··· AVAILABLE RECORDS

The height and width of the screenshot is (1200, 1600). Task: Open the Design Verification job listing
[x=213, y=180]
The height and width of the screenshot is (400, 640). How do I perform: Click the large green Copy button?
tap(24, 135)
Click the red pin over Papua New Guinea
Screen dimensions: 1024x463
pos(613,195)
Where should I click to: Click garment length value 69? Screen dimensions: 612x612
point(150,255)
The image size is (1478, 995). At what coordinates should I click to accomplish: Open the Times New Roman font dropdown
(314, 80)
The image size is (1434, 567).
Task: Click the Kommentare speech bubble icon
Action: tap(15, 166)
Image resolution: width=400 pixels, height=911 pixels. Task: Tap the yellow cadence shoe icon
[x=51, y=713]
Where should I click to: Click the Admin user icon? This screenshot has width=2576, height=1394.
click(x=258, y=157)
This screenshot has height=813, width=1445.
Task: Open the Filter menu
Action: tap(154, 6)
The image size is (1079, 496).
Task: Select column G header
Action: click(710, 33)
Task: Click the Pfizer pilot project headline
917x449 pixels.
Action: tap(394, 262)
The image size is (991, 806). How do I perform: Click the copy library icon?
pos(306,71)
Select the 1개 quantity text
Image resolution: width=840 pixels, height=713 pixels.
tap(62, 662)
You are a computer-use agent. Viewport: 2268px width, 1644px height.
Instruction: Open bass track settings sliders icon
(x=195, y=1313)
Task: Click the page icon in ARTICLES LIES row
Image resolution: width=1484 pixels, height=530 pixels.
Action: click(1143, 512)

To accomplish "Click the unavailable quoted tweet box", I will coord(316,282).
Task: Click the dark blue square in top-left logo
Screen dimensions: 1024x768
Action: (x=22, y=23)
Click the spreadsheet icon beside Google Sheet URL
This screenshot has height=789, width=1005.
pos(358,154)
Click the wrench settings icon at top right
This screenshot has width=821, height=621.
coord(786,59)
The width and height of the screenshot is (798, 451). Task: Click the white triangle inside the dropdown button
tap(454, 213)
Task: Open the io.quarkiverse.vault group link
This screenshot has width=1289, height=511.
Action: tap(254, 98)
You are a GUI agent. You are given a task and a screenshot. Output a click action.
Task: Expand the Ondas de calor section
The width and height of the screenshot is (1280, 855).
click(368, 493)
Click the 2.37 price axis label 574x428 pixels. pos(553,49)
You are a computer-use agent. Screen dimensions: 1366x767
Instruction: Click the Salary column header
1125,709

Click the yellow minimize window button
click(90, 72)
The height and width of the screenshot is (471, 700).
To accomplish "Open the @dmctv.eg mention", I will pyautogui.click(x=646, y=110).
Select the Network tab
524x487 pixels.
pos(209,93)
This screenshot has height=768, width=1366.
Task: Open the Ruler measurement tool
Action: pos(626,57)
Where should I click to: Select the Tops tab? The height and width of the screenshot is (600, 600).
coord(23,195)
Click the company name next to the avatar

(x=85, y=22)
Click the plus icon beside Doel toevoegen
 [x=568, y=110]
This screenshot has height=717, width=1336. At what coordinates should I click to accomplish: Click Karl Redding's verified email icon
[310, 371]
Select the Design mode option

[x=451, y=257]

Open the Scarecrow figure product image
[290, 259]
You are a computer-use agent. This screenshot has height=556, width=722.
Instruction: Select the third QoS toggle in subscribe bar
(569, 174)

······

AIM OF THE EXERCISE: Where the data above reaches the line holding "Task: Click the page", begin printing, and stop after the line holding "Task: Open the io.quarkiverse.vault". Each line must be reproduced exactly, with nothing else added.

RESULT:
Task: Click the page icon in ARTICLES LIES row
Image resolution: width=1484 pixels, height=530 pixels.
Action: click(1143, 512)

To accomplish "Click the unavailable quoted tweet box", I will coord(316,282).
Task: Click the dark blue square in top-left logo
Screen dimensions: 1024x768
Action: (x=22, y=23)
Click the spreadsheet icon beside Google Sheet URL
This screenshot has height=789, width=1005.
pos(358,154)
Click the wrench settings icon at top right
This screenshot has width=821, height=621.
coord(786,59)
The width and height of the screenshot is (798, 451). Task: Click the white triangle inside the dropdown button
tap(454, 213)
Task: Open the io.quarkiverse.vault group link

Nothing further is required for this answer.